Le fantomatique roi fainéant

Au Cameroun, le président passe en moyenne 125 jours par an à l’étranger ; le plus souvent dans sa résidence privée en Suisse ou à l’hôtel intercontinental dans le même pays. Ceci a amené ses compatriotes à le surnommer  ‘’le vacancier’’,’’le roi fainéant’’.Lors de ses courts séjours privés au Cameroun, il prend en moyenne trois mois par an, pour se reposer dans son village à Mvomeka’a. Biya a par exemple passé près de cinq semaines d’affilée à Mvomeka’a entre mai et juin 2011.

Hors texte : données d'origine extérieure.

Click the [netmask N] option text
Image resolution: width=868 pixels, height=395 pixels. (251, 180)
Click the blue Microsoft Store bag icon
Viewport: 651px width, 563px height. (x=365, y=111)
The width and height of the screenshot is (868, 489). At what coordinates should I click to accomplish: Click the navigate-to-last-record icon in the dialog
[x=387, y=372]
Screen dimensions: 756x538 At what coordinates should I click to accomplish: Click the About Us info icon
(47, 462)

Il préside en moyenne un seul conseil des ministres par an et souvent moins. Ce qui fait en sorte qu’il ne se souvient plus lui-même des noms et des visages des ministres qu’il a pourtant lui-même nommés. Certains de ses ministres ne le rencontrent jamais. Le 3 Juillet 2011, cela faisait 2 ans exactement qu’il n’avait pas présidé un conseil ministériel. Le dernier conseil des ministres s’était tenu le 3 juillet 2009 après le remaniement du 30 juin 2009.Tandis que sous d’autres cieux, les conseils des ministres se tiennent toutes les semaines. Même ses plus proches collaborateurs ne connaissent pas son emploi du temps. Ils ne savent pas où se trouve généralement le président.

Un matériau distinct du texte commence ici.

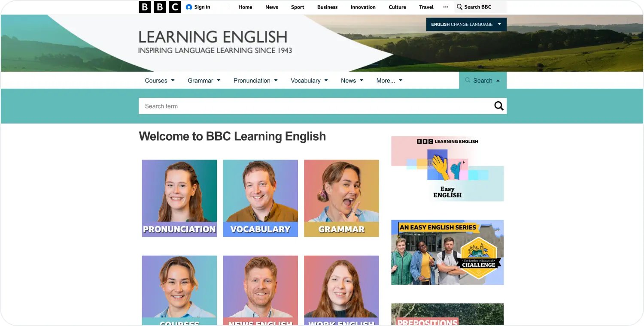Image resolution: width=644 pixels, height=326 pixels.
Task: Click the magnifier icon in the search bar
Action: [x=498, y=106]
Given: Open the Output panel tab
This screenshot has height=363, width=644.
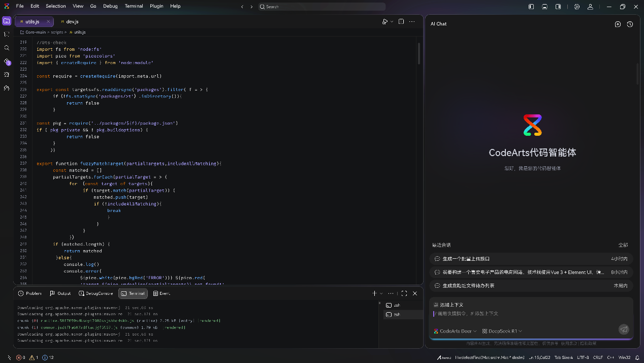Looking at the screenshot, I should (60, 293).
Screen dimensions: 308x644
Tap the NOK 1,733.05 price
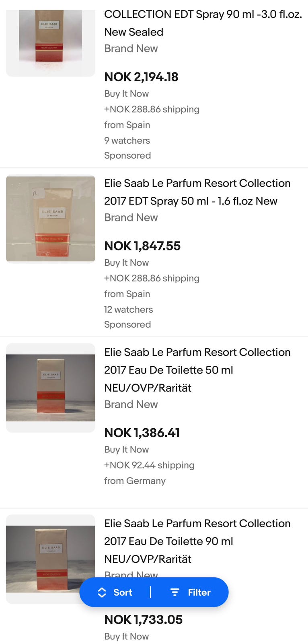143,619
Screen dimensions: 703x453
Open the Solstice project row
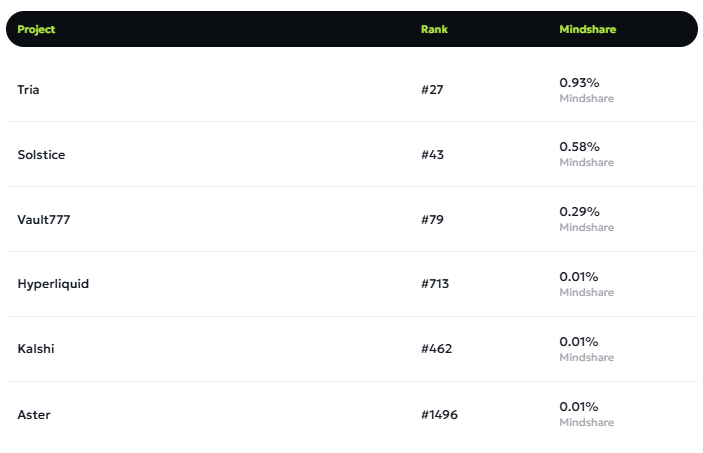tap(41, 155)

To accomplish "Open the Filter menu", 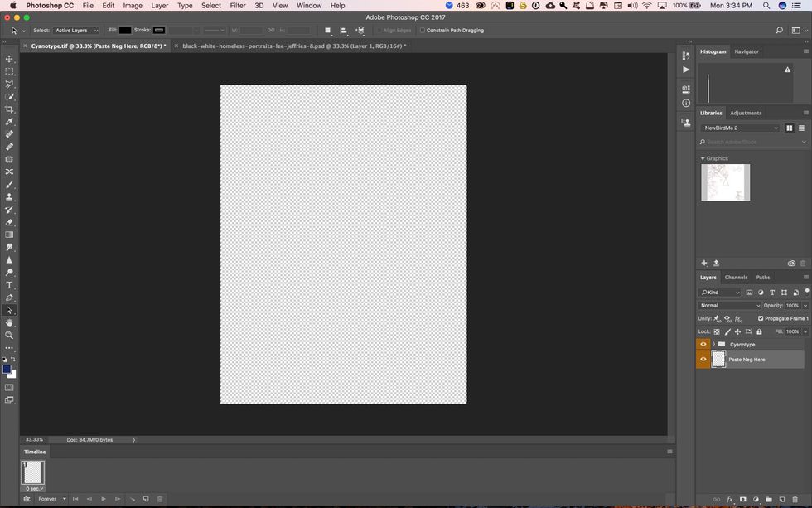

Le 4 juin 2004, une rumeur au Cameroun annonçait le décès du président en Suisse. Pendant près de 48 heures, aucune autorité n’avait infirmé ou confirmé cette information. Craignant une succession chaotique  ses ministres  étaient plutôt préoccupés à organiser le départ de leur famille à l’étranger.

Fin juillet 2010, lors d’une conférence de presse télévisée, le ministre de la Communication et porte-parole du gouvernement Issa Tchiroma Bakary était incapable de répondre aux questions des journalistes qui souhaitaient savoir où se trouvait le président. Selon Tchiroma  « Le président est au travail. Il est quelque part de par le monde en train de défendre les couleurs de la nation, en train de faire en sorte que prospère cette nation. Partout où il est, à chaque instant, le chef de l’État est au travail. »

Il est quasiment invisible pour ses concitoyens. Il se montre rarement en public: en général, les Camerounais le voient au défilé militaire qui marque la journée du 20 mai, on peut aussi l’apercevoir quelques fois faire des bains de foule à l’approche des élections.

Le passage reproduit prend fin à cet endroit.